• [Problem] Could you copy exactly the lines below from the one with "Select the Node pools tab" to the one with "Task: Open the Contact page", inclusive, leaving out any pictures?

━━ Data for this task ━━

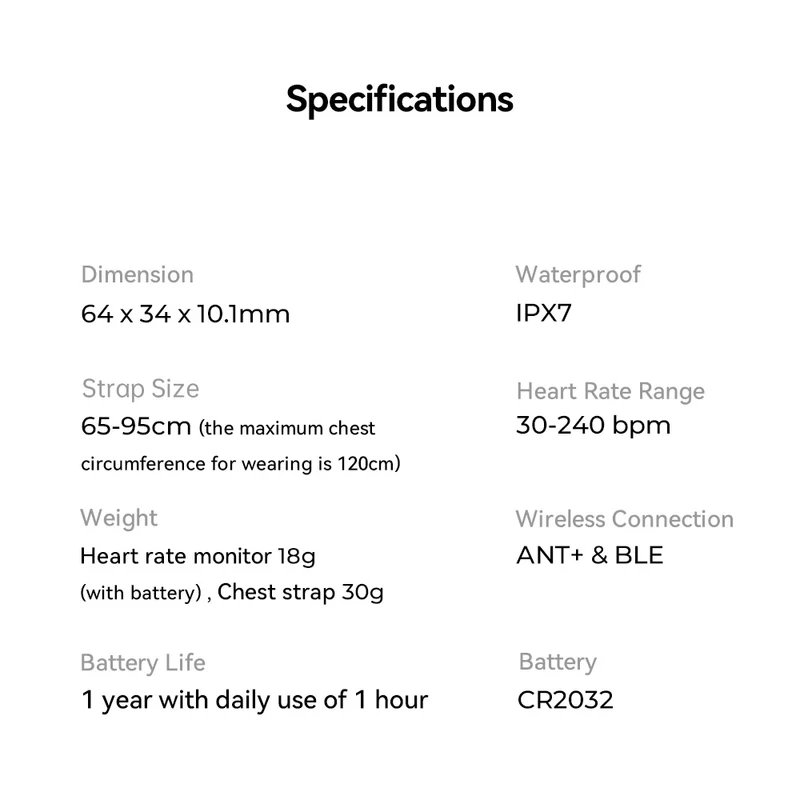
Task: Click the (with battery) note
Action: (141, 592)
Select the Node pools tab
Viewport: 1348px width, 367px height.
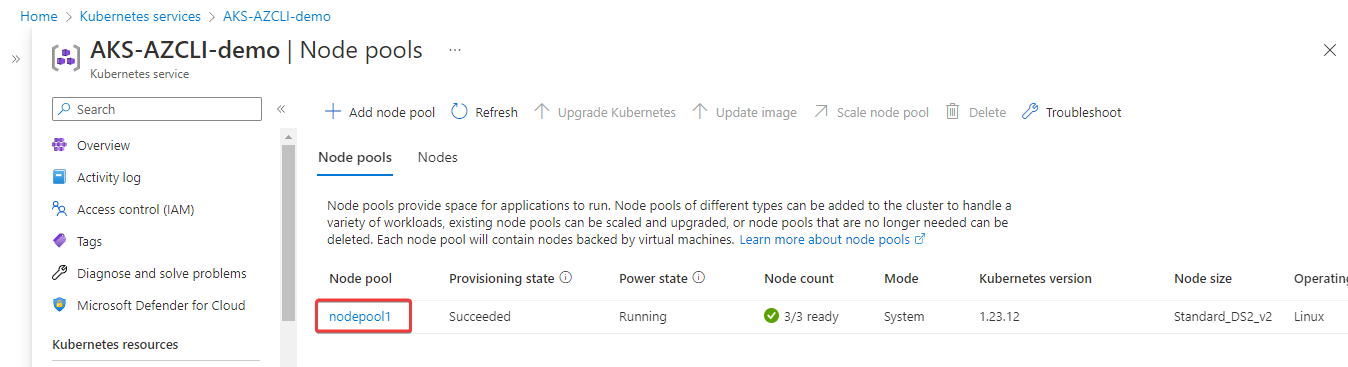point(355,157)
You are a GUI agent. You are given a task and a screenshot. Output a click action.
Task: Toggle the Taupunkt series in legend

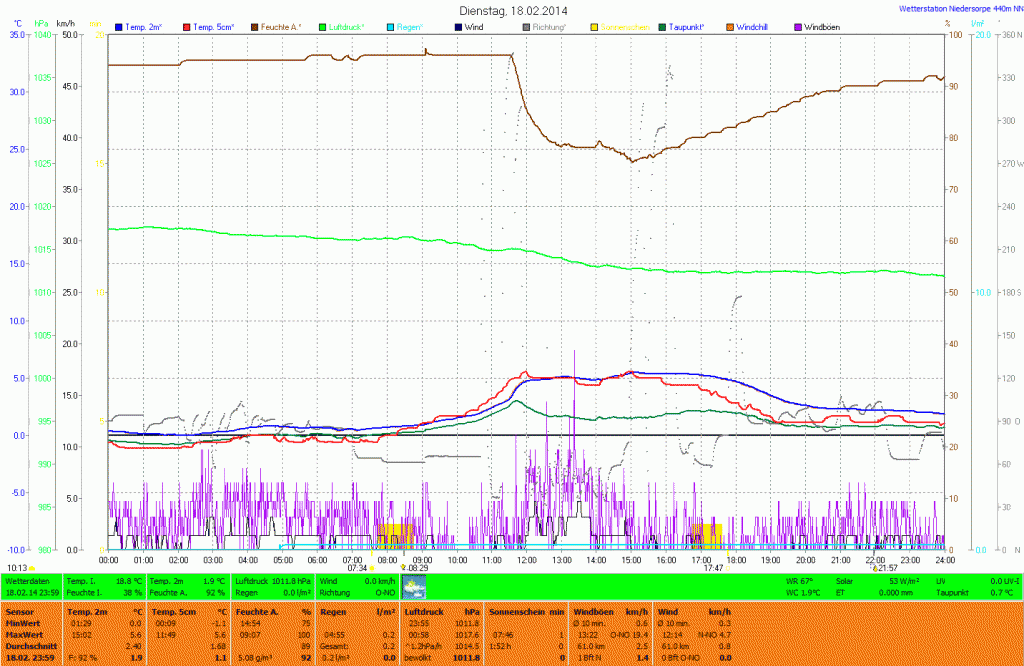[x=696, y=26]
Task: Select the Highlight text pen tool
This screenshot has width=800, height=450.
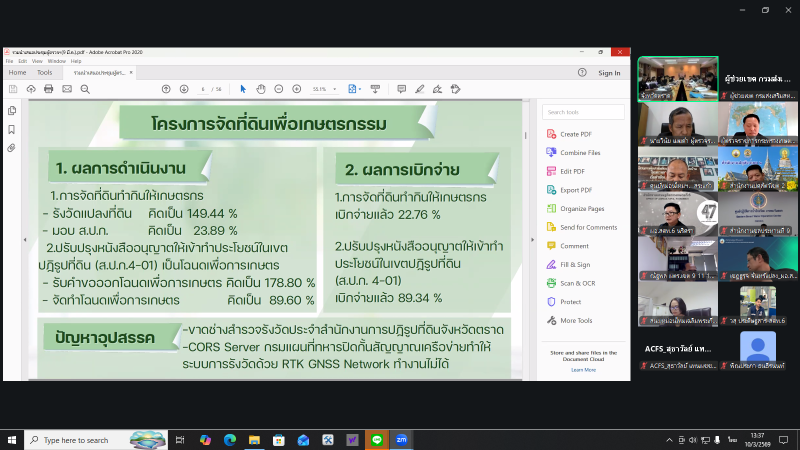Action: pyautogui.click(x=420, y=89)
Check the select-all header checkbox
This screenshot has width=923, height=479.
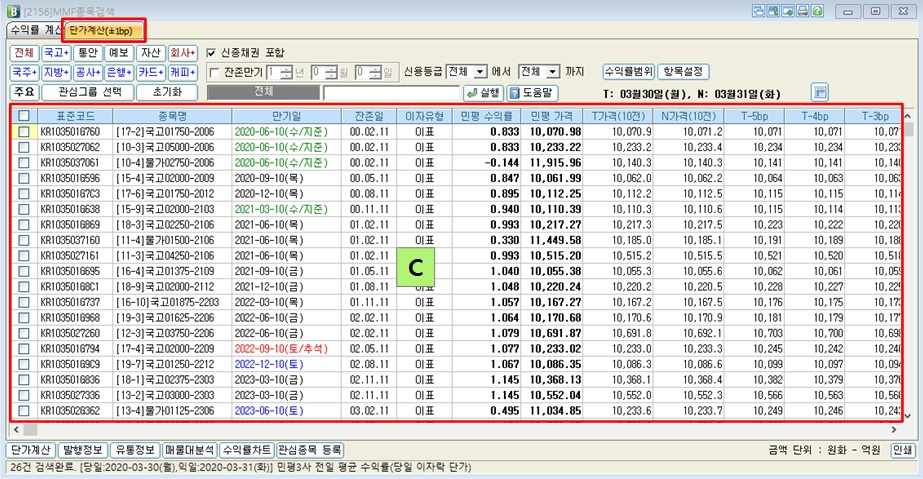coord(22,116)
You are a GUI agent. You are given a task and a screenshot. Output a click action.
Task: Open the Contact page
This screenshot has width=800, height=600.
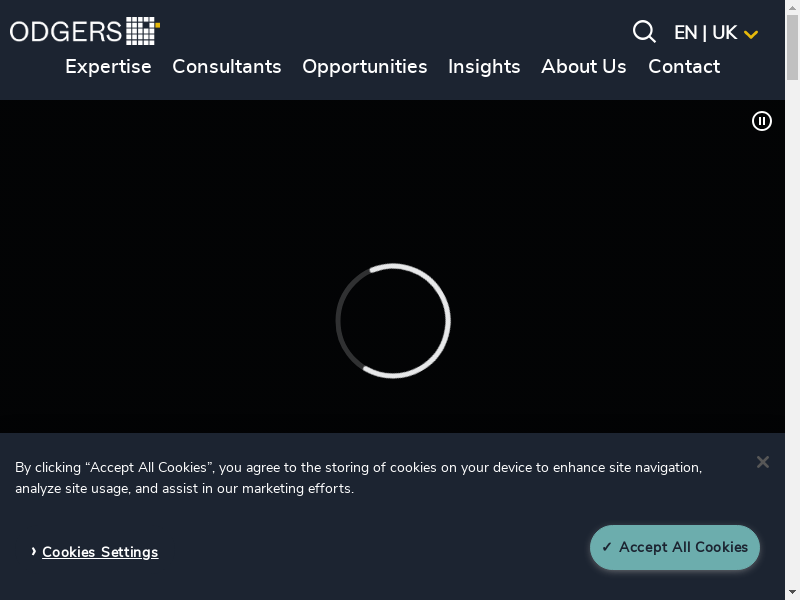[684, 67]
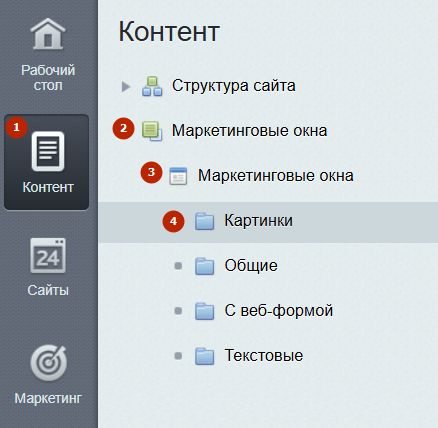The width and height of the screenshot is (438, 428).
Task: Select the Контент document icon in sidebar
Action: [x=48, y=151]
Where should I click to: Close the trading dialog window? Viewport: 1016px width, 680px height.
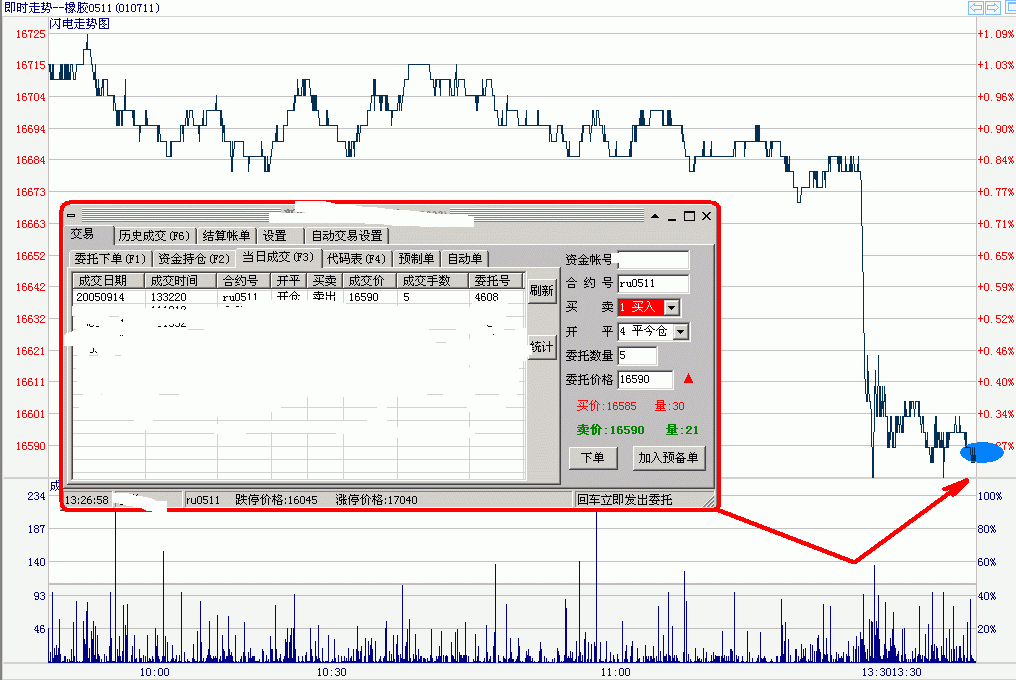tap(706, 216)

━━━

• [Exercise answer]
Select the Node pools tab
Viewport: 1348px width, 367px height.
point(355,157)
You are a GUI agent. You are given a task and a screenshot. Output a click action.
Task: Toggle the Taupunkt series in legend

[x=696, y=26]
Task: Select the Highlight text pen tool
This screenshot has width=800, height=450.
Action: pyautogui.click(x=420, y=89)
Check the select-all header checkbox
This screenshot has width=923, height=479.
coord(22,116)
You are a GUI agent. You are given a task and a screenshot. Output a click action.
Task: Open the Contact page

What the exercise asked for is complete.